Après l’Alsace et le Nord, c’est sous le soleil toulousain que l’inspecteur Cadin mène sa troisième enquête ou, plus justement, qu’il l’entame puisque ses investigations l’obligeront à de fréquents aller/retour à la capitale. La ville rose sert donc surtout de cadre à des péripéties  plus légères (un braquage amusant et les canulars politiques des situationnistes) qui viennent alléger une atmosphère parfois pesante.

Selon un scénario déjà utilisé dans les autres aventures de son flic neurasthénique, l’auteur commence par nous embarquer sur une fausse piste. Cette fois, c’est la guerre d’Algérie et en particulier ses échos sur le sol français qui sert de fil rouge à son intrigue. Cela lui permet de nous parler d’un sujet qui lui tient manifestement à cœur à savoir la violente répression des manifestations du 17 octobre 1961 au cours desquelles de nombreux algériens perdirent la vie.

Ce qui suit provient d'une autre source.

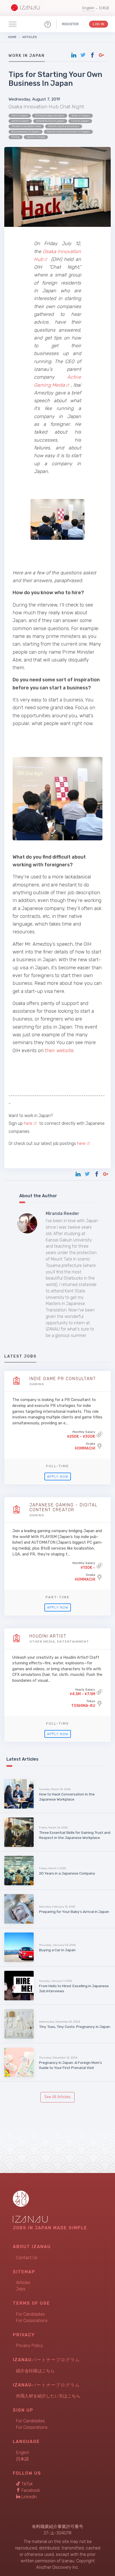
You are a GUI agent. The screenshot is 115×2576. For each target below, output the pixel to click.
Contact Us (26, 2257)
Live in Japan (80, 121)
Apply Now (57, 1476)
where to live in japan (50, 121)
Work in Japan (27, 55)
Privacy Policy (29, 2345)
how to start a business (63, 126)
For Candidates (30, 2314)
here (28, 1123)
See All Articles (57, 2097)
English (88, 8)
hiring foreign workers (49, 115)
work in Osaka (36, 137)
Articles (29, 37)
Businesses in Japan (25, 131)
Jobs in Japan (80, 115)
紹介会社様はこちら (35, 2370)
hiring (15, 137)
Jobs (20, 2289)
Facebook (30, 2490)
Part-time (57, 1597)
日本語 (104, 8)
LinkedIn (28, 2496)
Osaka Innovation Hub (26, 126)
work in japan (20, 121)
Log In (98, 24)
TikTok (26, 2483)
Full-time (57, 1466)
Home (12, 37)
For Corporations (32, 2320)
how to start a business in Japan (68, 131)
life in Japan (19, 115)
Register (70, 24)
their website (59, 1051)
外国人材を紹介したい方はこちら (48, 2395)
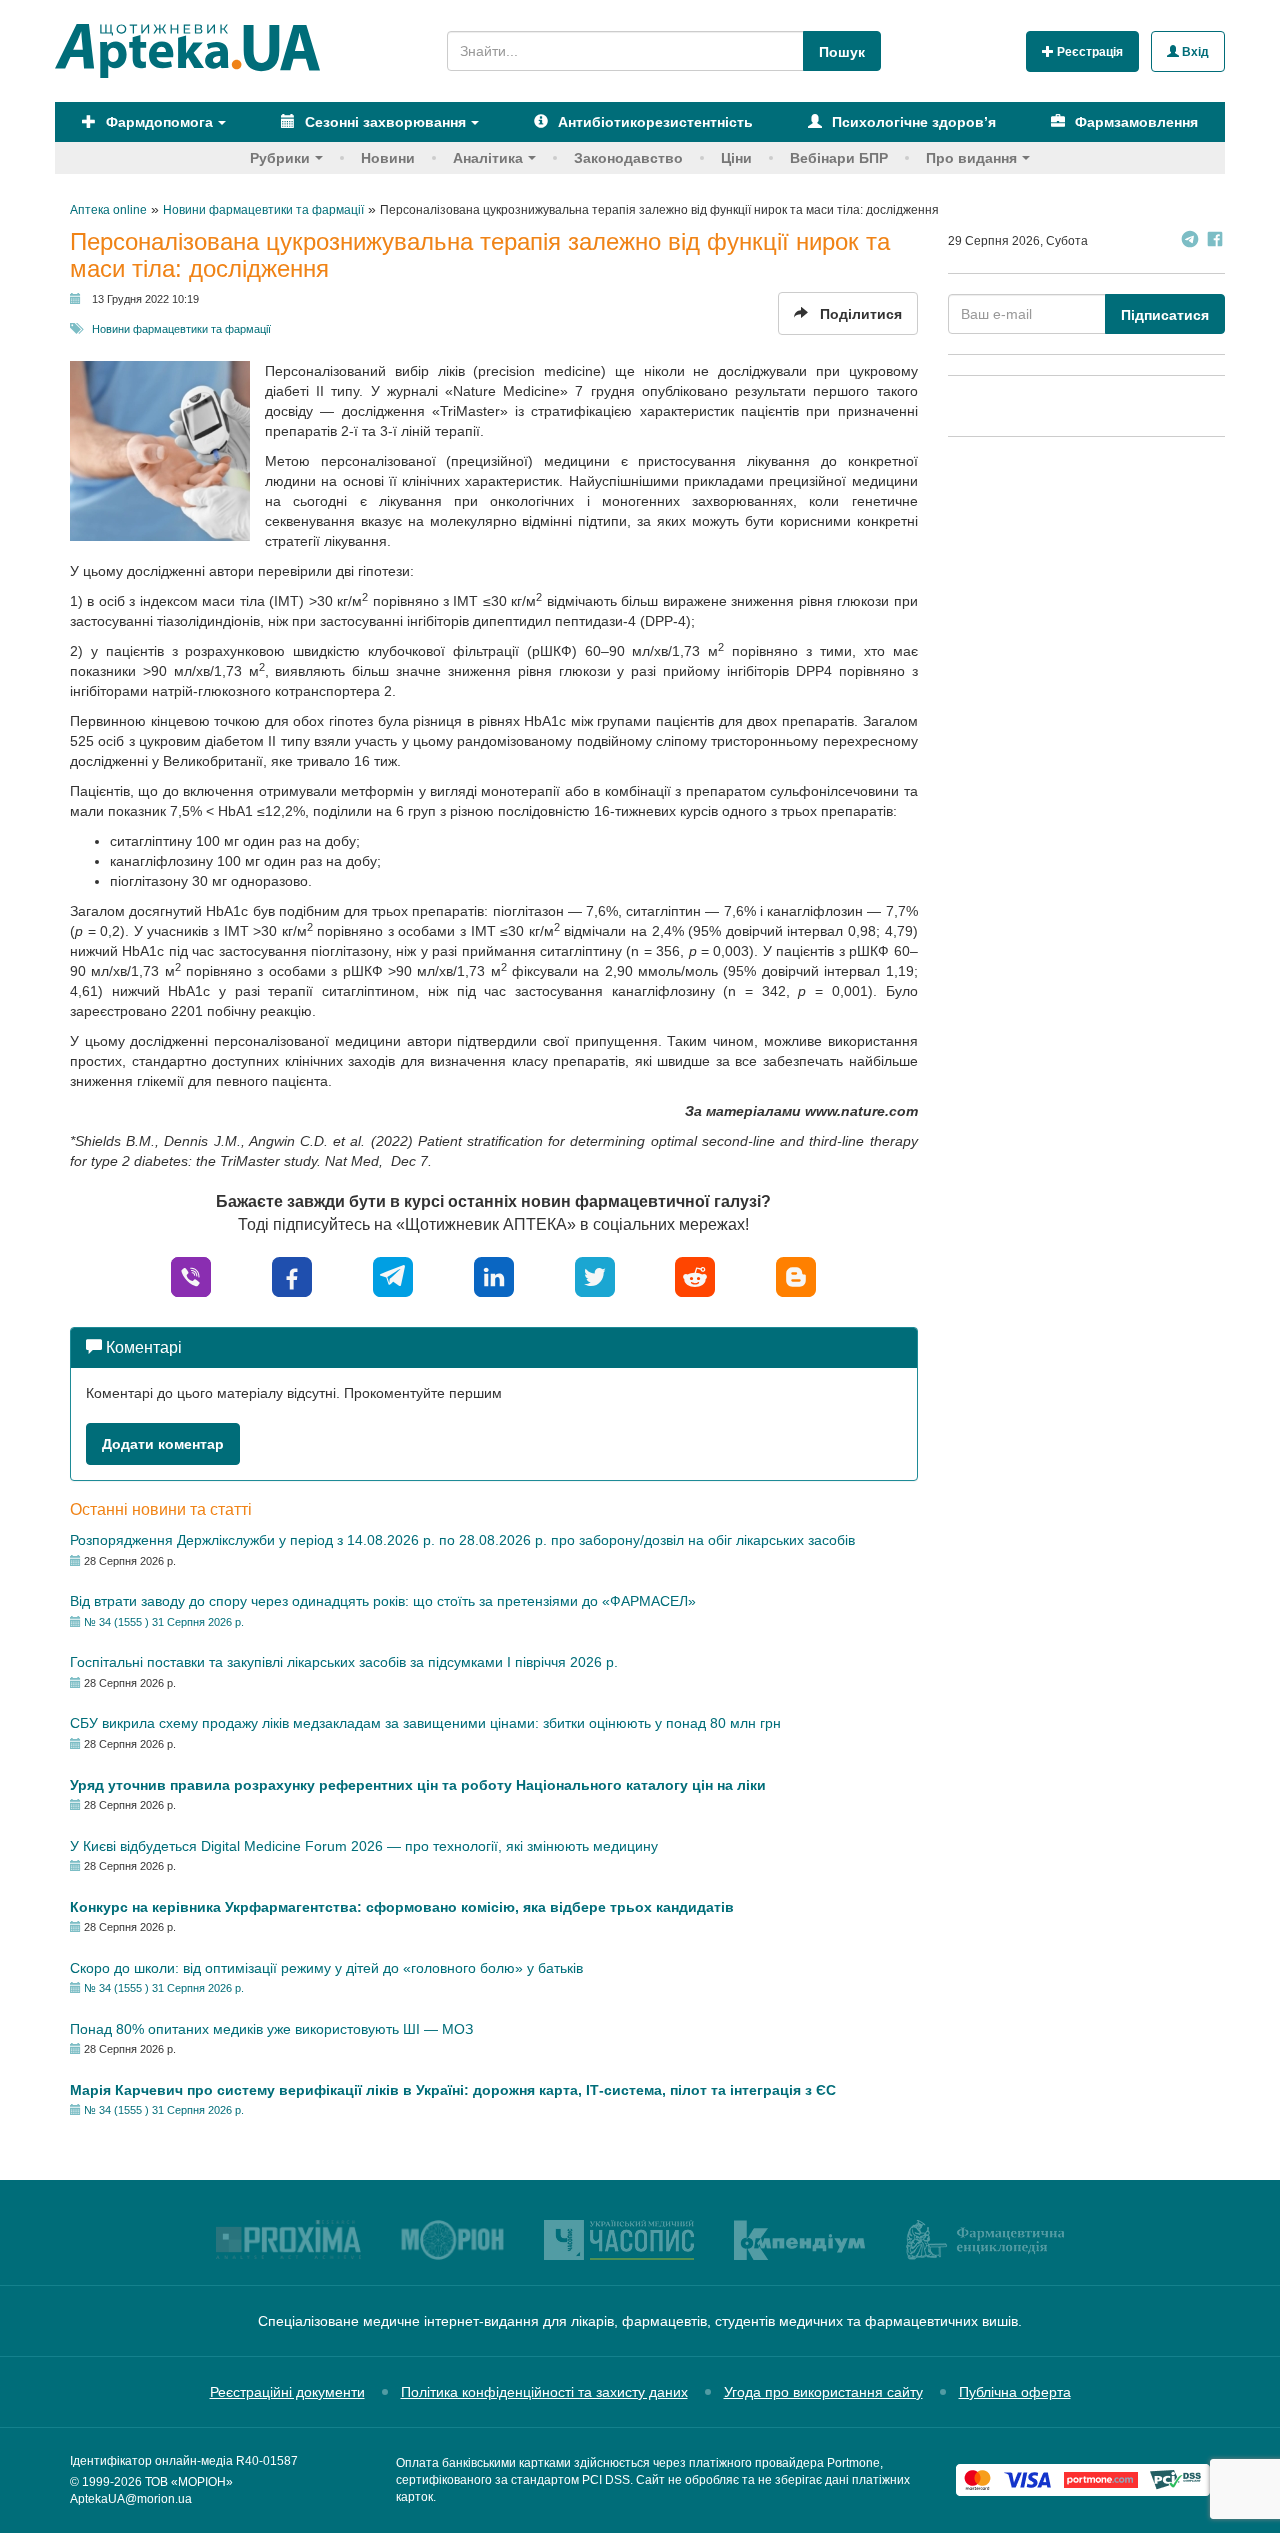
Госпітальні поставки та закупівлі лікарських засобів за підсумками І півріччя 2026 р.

J’avais déjà eu connaissance de cet épisode peu glorieux de notre histoire récente mais la peinture qui nous en est faite est glaçante. La bêtise et la méchanceté gratuite dont font preuve les forces de l’ordre mais aussi les « honnêtes citoyens » est proprement horrible. Une horreur à laquelle une autre, commise vingt ans plus tôt, viendra répondre un peu plus loin. Une façon de rappeler que le racisme et la haine sont de tous les pays et de toutes les époques.

Outre ses qualités intrinsèques, ce roman revêt pour moi un intérêt complémentaire puisqu’une bonne partie de son histoire se déroule à Paris, rue Notre-Dame de Bonne Nouvelle à l’ombre de l’église du même nom où je fus baptisé, confirmé, communié (à l’insu de mon plein gré, je tiens à le préciser !), bref dans le quartier de mon enfance où je résidais encore lorsque Daeninckx écrivit son roman au début des eighties. Il y a d’ailleurs de nombreuses références à cette époque avec notamment le journal télévisé de Yann Maroussi, le Rubik-cub et les jeux électronique Banzaï (les plus vieux corrigeront d’eux même l’orthographe volontairement inexacte de ces noms). Cela m’a donc permis de visualiser parfaitement les déplacements des personnages et de constater le sérieux du travail de reconstitution de l’auteur.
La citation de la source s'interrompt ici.